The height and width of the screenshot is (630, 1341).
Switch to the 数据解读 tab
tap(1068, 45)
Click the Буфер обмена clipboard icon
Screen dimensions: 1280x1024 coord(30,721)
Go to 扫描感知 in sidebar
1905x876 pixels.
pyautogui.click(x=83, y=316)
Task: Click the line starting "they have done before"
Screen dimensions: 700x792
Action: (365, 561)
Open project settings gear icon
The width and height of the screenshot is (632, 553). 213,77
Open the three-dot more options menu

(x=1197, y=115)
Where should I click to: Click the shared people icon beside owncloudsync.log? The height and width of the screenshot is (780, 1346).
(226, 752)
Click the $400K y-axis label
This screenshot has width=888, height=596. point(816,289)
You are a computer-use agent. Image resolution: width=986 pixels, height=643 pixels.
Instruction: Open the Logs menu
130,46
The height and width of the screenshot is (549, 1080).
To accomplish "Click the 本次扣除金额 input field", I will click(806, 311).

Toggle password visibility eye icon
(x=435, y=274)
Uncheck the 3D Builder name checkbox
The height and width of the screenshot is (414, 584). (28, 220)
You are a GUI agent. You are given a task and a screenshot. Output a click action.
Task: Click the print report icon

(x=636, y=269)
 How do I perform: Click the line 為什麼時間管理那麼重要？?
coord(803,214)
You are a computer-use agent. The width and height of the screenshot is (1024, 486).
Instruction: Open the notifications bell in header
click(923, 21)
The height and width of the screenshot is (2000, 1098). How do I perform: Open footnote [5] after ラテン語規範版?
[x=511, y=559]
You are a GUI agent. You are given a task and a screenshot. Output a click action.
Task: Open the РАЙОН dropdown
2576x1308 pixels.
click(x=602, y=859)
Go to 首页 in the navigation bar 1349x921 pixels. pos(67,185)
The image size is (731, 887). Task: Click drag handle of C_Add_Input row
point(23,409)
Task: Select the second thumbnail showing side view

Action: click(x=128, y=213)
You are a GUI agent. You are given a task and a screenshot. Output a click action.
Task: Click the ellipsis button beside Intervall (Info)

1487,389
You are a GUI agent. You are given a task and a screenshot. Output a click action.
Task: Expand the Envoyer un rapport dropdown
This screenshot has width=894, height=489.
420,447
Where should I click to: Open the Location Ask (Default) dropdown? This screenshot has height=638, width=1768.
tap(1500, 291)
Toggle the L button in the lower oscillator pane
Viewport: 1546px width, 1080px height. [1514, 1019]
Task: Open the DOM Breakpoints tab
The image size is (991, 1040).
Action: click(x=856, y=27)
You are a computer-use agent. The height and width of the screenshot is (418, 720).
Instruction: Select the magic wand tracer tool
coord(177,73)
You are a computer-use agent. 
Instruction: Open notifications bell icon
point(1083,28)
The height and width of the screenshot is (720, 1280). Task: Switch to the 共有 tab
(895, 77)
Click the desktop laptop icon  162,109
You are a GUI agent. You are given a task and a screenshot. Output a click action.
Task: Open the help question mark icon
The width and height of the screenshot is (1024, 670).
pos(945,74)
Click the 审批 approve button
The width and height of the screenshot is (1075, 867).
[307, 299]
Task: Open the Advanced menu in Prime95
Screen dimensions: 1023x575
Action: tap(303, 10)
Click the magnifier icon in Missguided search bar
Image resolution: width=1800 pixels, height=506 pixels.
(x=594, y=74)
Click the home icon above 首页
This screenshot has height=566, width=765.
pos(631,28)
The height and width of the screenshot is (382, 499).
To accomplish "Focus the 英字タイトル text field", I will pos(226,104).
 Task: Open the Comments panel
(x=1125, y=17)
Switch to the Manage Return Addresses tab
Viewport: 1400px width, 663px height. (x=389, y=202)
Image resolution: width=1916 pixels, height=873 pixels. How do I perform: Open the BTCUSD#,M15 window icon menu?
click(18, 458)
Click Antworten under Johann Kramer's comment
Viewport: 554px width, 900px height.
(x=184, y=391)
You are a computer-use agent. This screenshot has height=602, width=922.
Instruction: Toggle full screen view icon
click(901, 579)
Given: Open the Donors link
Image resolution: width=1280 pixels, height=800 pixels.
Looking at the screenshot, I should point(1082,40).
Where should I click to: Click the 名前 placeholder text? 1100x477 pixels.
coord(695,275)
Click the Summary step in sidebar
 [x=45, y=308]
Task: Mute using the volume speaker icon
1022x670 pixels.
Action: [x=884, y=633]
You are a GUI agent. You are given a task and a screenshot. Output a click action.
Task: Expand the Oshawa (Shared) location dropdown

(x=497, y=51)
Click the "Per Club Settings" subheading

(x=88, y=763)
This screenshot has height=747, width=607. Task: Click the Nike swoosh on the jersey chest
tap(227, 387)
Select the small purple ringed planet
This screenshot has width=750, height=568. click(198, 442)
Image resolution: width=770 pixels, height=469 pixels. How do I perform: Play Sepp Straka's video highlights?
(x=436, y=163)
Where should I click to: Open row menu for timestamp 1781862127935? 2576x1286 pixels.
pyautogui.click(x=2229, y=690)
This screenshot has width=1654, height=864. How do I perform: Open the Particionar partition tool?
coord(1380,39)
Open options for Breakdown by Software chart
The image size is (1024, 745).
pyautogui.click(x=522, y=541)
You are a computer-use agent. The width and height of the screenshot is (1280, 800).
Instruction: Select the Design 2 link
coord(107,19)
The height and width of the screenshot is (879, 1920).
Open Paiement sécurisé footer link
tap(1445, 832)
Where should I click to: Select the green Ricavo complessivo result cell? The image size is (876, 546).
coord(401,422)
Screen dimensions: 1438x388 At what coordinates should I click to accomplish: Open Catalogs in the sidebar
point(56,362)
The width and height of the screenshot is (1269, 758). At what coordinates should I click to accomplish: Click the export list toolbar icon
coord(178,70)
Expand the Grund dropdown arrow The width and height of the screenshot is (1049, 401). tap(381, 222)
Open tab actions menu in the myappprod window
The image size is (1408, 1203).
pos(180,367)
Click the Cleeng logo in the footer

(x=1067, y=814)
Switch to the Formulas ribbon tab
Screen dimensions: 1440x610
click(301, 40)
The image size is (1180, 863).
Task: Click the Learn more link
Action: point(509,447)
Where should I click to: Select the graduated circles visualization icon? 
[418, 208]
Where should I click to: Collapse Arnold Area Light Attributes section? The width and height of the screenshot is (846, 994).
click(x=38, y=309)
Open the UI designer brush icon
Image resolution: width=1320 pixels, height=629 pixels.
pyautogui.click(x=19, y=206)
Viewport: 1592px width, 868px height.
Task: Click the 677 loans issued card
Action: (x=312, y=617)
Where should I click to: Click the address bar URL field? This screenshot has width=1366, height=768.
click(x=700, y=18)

EXERCISE:
Restate each record word for word.

YOUR SOLUTION:
The height and width of the screenshot is (630, 1341).
Switch to the 数据解读 tab
tap(1068, 45)
Click the Буфер обмена clipboard icon
Screen dimensions: 1280x1024 coord(30,721)
Go to 扫描感知 in sidebar
1905x876 pixels.
pyautogui.click(x=83, y=316)
Task: Click the line starting "they have done before"
Screen dimensions: 700x792
Action: (365, 561)
Open project settings gear icon
The width and height of the screenshot is (632, 553). 213,77
Open the three-dot more options menu

(x=1197, y=115)
Where should I click to: Click the shared people icon beside owncloudsync.log? The height and width of the screenshot is (780, 1346).
(226, 752)
Click the $400K y-axis label
This screenshot has width=888, height=596. point(816,289)
You are a computer-use agent. Image resolution: width=986 pixels, height=643 pixels.
Instruction: Open the Logs menu
130,46
The height and width of the screenshot is (549, 1080).
To accomplish "Click the 本次扣除金额 input field", I will click(806, 311).

Toggle password visibility eye icon
(x=435, y=274)
Uncheck the 3D Builder name checkbox
The height and width of the screenshot is (414, 584). (28, 220)
You are a GUI agent. You are given a task and a screenshot. Output a click action.
Task: Click the print report icon

(x=636, y=269)
 How do I perform: Click the line 為什麼時間管理那麼重要？?
coord(803,214)
You are a computer-use agent. The width and height of the screenshot is (1024, 486).
Instruction: Open the notifications bell in header
click(923, 21)
The height and width of the screenshot is (2000, 1098). How do I perform: Open footnote [5] after ラテン語規範版?
[x=511, y=559]
You are a GUI agent. You are given a task and a screenshot. Output a click action.
Task: Open the РАЙОН dropdown
2576x1308 pixels.
click(x=602, y=859)
Go to 首页 in the navigation bar 1349x921 pixels. pos(67,185)
The image size is (731, 887). Task: Click drag handle of C_Add_Input row
point(23,409)
Task: Select the second thumbnail showing side view

Action: click(x=128, y=213)
You are a GUI agent. You are given a task and a screenshot. Output a click action.
Task: Click the ellipsis button beside Intervall (Info)

1487,389
You are a GUI agent. You are given a task and a screenshot. Output a click action.
Task: Expand the Envoyer un rapport dropdown
This screenshot has width=894, height=489.
420,447
Where should I click to: Open the Location Ask (Default) dropdown? This screenshot has height=638, width=1768.
tap(1500, 291)
Toggle the L button in the lower oscillator pane
Viewport: 1546px width, 1080px height. [1514, 1019]
Task: Open the DOM Breakpoints tab
The image size is (991, 1040).
Action: click(x=856, y=27)
You are a computer-use agent. The height and width of the screenshot is (418, 720).
Instruction: Select the magic wand tracer tool
coord(177,73)
You are a computer-use agent. 
Instruction: Open notifications bell icon
point(1083,28)
The height and width of the screenshot is (720, 1280). Task: Switch to the 共有 tab
(895, 77)
Click the desktop laptop icon  162,109
You are a GUI agent. You are given a task and a screenshot. Output a click action.
Task: Open the help question mark icon
The width and height of the screenshot is (1024, 670).
pos(945,74)
Click the 审批 approve button
The width and height of the screenshot is (1075, 867).
[307, 299]
Task: Open the Advanced menu in Prime95
Screen dimensions: 1023x575
Action: tap(303, 10)
Click the magnifier icon in Missguided search bar
Image resolution: width=1800 pixels, height=506 pixels.
(x=594, y=74)
Click the home icon above 首页
This screenshot has height=566, width=765.
pos(631,28)
The height and width of the screenshot is (382, 499).
To accomplish "Focus the 英字タイトル text field", I will pos(226,104).
 Task: Open the Comments panel
(x=1125, y=17)
Switch to the Manage Return Addresses tab
Viewport: 1400px width, 663px height. (x=389, y=202)
Image resolution: width=1916 pixels, height=873 pixels. How do I perform: Open the BTCUSD#,M15 window icon menu?
click(18, 458)
Click Antworten under Johann Kramer's comment
Viewport: 554px width, 900px height.
(x=184, y=391)
You are a computer-use agent. This screenshot has height=602, width=922.
Instruction: Toggle full screen view icon
click(901, 579)
Given: Open the Donors link
Image resolution: width=1280 pixels, height=800 pixels.
Looking at the screenshot, I should point(1082,40).
Where should I click to: Click the 名前 placeholder text? 1100x477 pixels.
coord(695,275)
Click the Summary step in sidebar
 [x=45, y=308]
Task: Mute using the volume speaker icon
1022x670 pixels.
Action: [x=884, y=633]
You are a GUI agent. You are given a task and a screenshot. Output a click action.
Task: Expand the Oshawa (Shared) location dropdown

(x=497, y=51)
Click the "Per Club Settings" subheading

(x=88, y=763)
This screenshot has height=747, width=607. Task: Click the Nike swoosh on the jersey chest
tap(227, 387)
Select the small purple ringed planet
This screenshot has width=750, height=568. click(198, 442)
Image resolution: width=770 pixels, height=469 pixels. How do I perform: Play Sepp Straka's video highlights?
(x=436, y=163)
Where should I click to: Open row menu for timestamp 1781862127935? 2576x1286 pixels.
pyautogui.click(x=2229, y=690)
This screenshot has width=1654, height=864. How do I perform: Open the Particionar partition tool?
coord(1380,39)
Open options for Breakdown by Software chart
The image size is (1024, 745).
pyautogui.click(x=522, y=541)
You are a computer-use agent. The width and height of the screenshot is (1280, 800).
Instruction: Select the Design 2 link
coord(107,19)
The height and width of the screenshot is (879, 1920).
Open Paiement sécurisé footer link
tap(1445, 832)
Where should I click to: Select the green Ricavo complessivo result cell? The image size is (876, 546).
coord(401,422)
Screen dimensions: 1438x388 At what coordinates should I click to accomplish: Open Catalogs in the sidebar
point(56,362)
The width and height of the screenshot is (1269, 758). At what coordinates should I click to accomplish: Click the export list toolbar icon
coord(178,70)
Expand the Grund dropdown arrow The width and height of the screenshot is (1049, 401). tap(381, 222)
Open tab actions menu in the myappprod window
The image size is (1408, 1203).
pos(180,367)
Click the Cleeng logo in the footer

(x=1067, y=814)
Switch to the Formulas ribbon tab
Screen dimensions: 1440x610
click(301, 40)
The image size is (1180, 863).
Task: Click the Learn more link
Action: point(509,447)
Where should I click to: Select the graduated circles visualization icon? 
[418, 208]
Where should I click to: Collapse Arnold Area Light Attributes section? The width and height of the screenshot is (846, 994).
click(x=38, y=309)
Open the UI designer brush icon
Image resolution: width=1320 pixels, height=629 pixels.
pyautogui.click(x=19, y=206)
Viewport: 1592px width, 868px height.
Task: Click the 677 loans issued card
Action: (x=312, y=617)
Where should I click to: Click the address bar URL field? This screenshot has width=1366, height=768.
click(x=700, y=18)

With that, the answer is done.